Holins and the phage infection cycle

Bacteriophage lambda Bacteriophage lysis is a precisely scheduled process controlled by proteins of the holin family. Holins are a diverse class of small phage-encoded membrane proteins. The best studied holin is S105, a 105-residue polypeptide with three transmembrane domains (TMDs) encoded by the S gene of phage λ. Throughout the period of late gene expression and particle assembly, S105 accumulates in the cytoplasmic membrane of Escherichia coli without any effect on its integrity. Suddenly, at a programmed time, S105 triggers to form a lesion, or hole, in the membrane; this allows the λ-endolysin, R, to escape from the cytoplasm and attack the cell wall. In phages of Gram-negative hosts, there is a third step to complete the lysis pathway involving a protein or protein complex, the spanin, which connects the cytoplasmic and outer membranes. In λ, the spanin complex consists of the cytoplasmic membrane protein, Rz, and the outer membrane lipoprotein, Rz1. This complex is thought to act by disrupting the outer membrane, possibly by fusion with the inner membrane. The large holes observed can be viewed as supporting the notion that at the time of lethal triggering, the S105 holin exists in such large aggregates, leading to one or a small number of holes rather than many smaller holes distributed throughout the membrane.

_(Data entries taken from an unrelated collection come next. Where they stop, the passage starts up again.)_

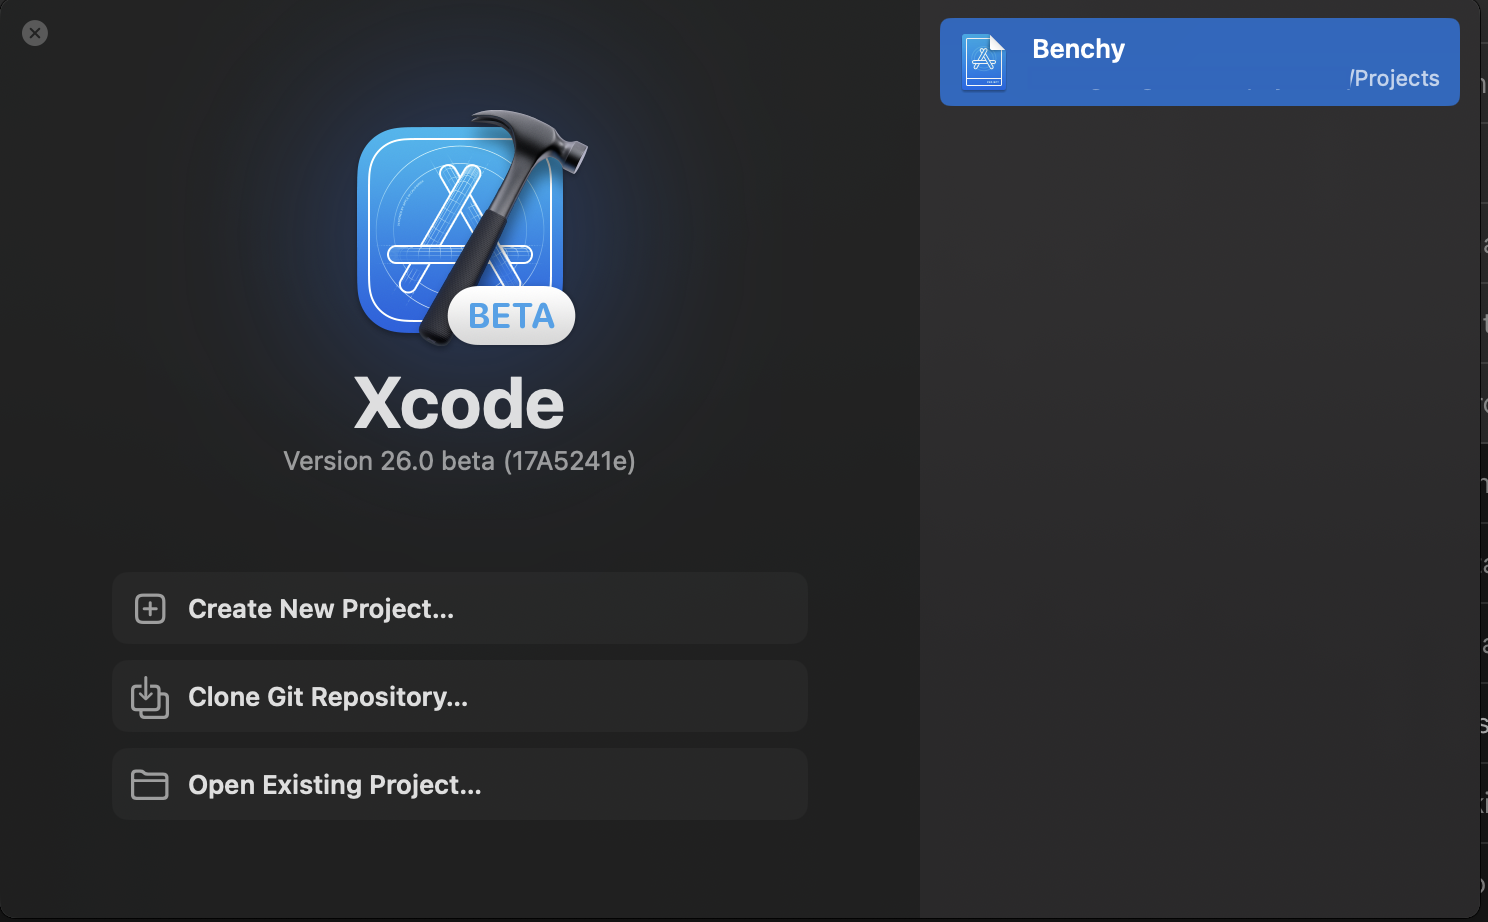Click the large Xcode title text
This screenshot has height=922, width=1488.
pos(459,403)
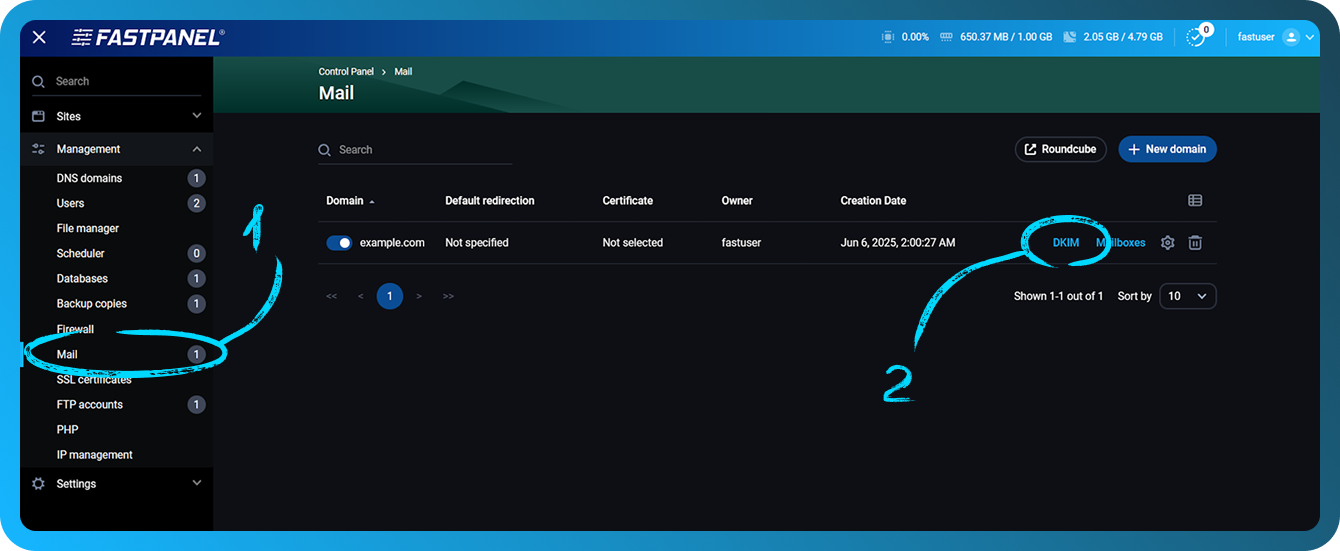The width and height of the screenshot is (1340, 551).
Task: Open the DKIM link for example.com
Action: [x=1066, y=243]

Micron-scale holes terminate the phage infection cycle. PNAS USA January 11 2010. doi: 10.1073/pnas.0914030107
Holins are small phage-encoded proteins that accumulate harmlessly in the cytoplasmic membrane during the phage infection cycle until suddenly, at an allele-specific time, triggering to form lethal lesions, or “holes.” In the phages λ and T4, the holes have been shown to be large enough to allow release of prefolded active endolysin from the cytoplasm, which results in destruction of the cell wall, followed by lysis within seconds. Here, the holes caused by S105, the λ-holin, have been captured in vivo by cryo-EM. Surprisingly, the scale of the holes is at least an order of magnitude greater than any previously described membrane channel, with an average diameter of 340 nm and some exceeding 1 μm. Most cells exhibit only one hole, randomly positioned in the membrane, irrespective of its size. Moreover, on coexpression of holin and endolysin, the degradation of the cell wall leads to spherically shaped cells and a collapsed inner membrane sac. To obtain a 3D view of the hole by cryo-electron tomography, we needed to reduce the average size of the cells significantly. By taking advantage of the coupling of bacterial cell size and growth rate, we achieved an 80% reduction in cell mass by shifting to succinate minimal medium for inductions of the S105 gene. Cryotomographic analysis of the holes revealed that they were irregular in shape and showed no evidence of membrane invagination. The unexpected scale of these holes has implications for models of holin function.